:: Page text ::
-=-=-=-=-

I get that most of those reading this won’t remember much, if anything, about 1961, but I do and fondly. I was 24 years old and bought my first new car, a top of the line Ford for $3,300. It was a different world then for sure. Larry Granillo of Baseball Nation has written an interesting article titled the cost of baseballs broadcast rights in 1961 that I can relate to. He includes a chart of how much each team that existed at the time was paid in total for their media rights. The chart is from the March 1961 issue of Sponsor magazine, “the national weekly of TV and radio advertising.” That year, the largest media income, as it does now, went to the LA Dodgers. They got all of $1,000,000 total for that year for radio and TV; the Yankees were second best at $900,000. Baseball was still new in Los Angeles, and the team was playing in the LA Coliseum (the largest baseball stadium ever; it could seat over 90,000 at the time. They had a huge wire fence in left field that was taller than the Green Monster. It was the site of the first Super Bowl, which I attended. It didn’t sell out, there were close to 30,000 empty seats, and tickets on the 40-yard line were $26.) Dodger Stadium was still being built in Chavez ravine at a cost of $23,000,000 in private money from the O’Malleys. (I was living in LA during this period; it opened in 1962.) Granillo notes that, “adjusted for inflation, $10 million in 1961 is roughly equivalent to $75 million today. When the Dodgers signed their exorbitant television rights deal with Time Warner Cable this offseason, it was valued at $8 billion over 25 years. The value has been knocked down some in negotiations since then, but the Dodgers are still likely to see more than $200 million per season for the next 25 years. That’s triple what the entire league earned, even adjusting for inflation, fifty years ago.”
Jon Heyman at CBS Sports offers an outside view of Wedgie’s future in a piece entitled Hot seats: Few managers sweating out final weeks of season. He says, “While a fair number of managers are in somewhat uncertain situations, it is not expected to be a major firing season, barring some real collapses. Only a few managers appear to be in real jeopardy heading into the final five weeks of the season. The Mariners’ Eric Wedge, headed for a third straight losing season under him and fourth overall for Seattle, is one who looks like he could be on fairly shaky ground while the AL West rival Angels could decide to part ways with highly successful 14-year manager Mike Scioscia. Wedge appears to be the manager in most jeopardy while Scioscia’s case could be the most interesting considering his stature.”

-=-=-=-=-

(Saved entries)

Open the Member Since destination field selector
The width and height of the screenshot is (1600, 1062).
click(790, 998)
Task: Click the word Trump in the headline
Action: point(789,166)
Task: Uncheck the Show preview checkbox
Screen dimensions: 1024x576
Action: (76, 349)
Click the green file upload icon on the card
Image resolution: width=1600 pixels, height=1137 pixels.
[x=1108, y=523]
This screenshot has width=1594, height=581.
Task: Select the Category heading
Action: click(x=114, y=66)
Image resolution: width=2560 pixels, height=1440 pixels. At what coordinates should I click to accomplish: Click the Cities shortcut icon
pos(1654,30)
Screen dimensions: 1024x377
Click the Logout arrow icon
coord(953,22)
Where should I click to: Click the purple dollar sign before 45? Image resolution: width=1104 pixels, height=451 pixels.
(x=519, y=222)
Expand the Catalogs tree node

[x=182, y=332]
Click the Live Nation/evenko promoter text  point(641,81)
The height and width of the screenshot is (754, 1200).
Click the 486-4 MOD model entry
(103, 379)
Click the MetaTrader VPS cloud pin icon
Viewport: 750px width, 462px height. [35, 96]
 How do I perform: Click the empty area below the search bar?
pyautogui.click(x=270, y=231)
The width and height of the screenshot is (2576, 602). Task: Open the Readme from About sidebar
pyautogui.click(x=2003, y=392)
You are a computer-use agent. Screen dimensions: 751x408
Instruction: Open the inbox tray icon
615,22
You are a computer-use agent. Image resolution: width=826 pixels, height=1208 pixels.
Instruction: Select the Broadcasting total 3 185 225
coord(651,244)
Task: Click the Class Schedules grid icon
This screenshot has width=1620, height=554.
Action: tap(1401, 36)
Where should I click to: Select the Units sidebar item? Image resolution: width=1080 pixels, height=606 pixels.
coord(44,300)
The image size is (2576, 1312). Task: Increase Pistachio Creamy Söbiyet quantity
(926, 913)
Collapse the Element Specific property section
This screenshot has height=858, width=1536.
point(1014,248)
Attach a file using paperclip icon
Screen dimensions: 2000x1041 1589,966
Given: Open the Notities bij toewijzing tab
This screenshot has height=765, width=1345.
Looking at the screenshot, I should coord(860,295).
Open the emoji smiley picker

-=-=-=-=-

:: Actions to take ::
1: According to the text on baseball broadcast rights, which team received the largest media income in 1961?
2: In the records, update the part that opens with the line containing "Click the MetaTrader VPS cloud pin icon" and closes with the line containing "pyautogui.click(x=2003, y=392)" by changing "search bar" to "address bar", and return only those lines.
The text and the records were taken from separate sources.

:: Solutions to the problems ::
1: The LA Dodgers

2:
Click the MetaTrader VPS cloud pin icon
Viewport: 750px width, 462px height. [35, 96]
 How do I perform: Click the empty area below the address bar?
pyautogui.click(x=270, y=231)
The width and height of the screenshot is (2576, 602). Task: Open the Readme from About sidebar
pyautogui.click(x=2003, y=392)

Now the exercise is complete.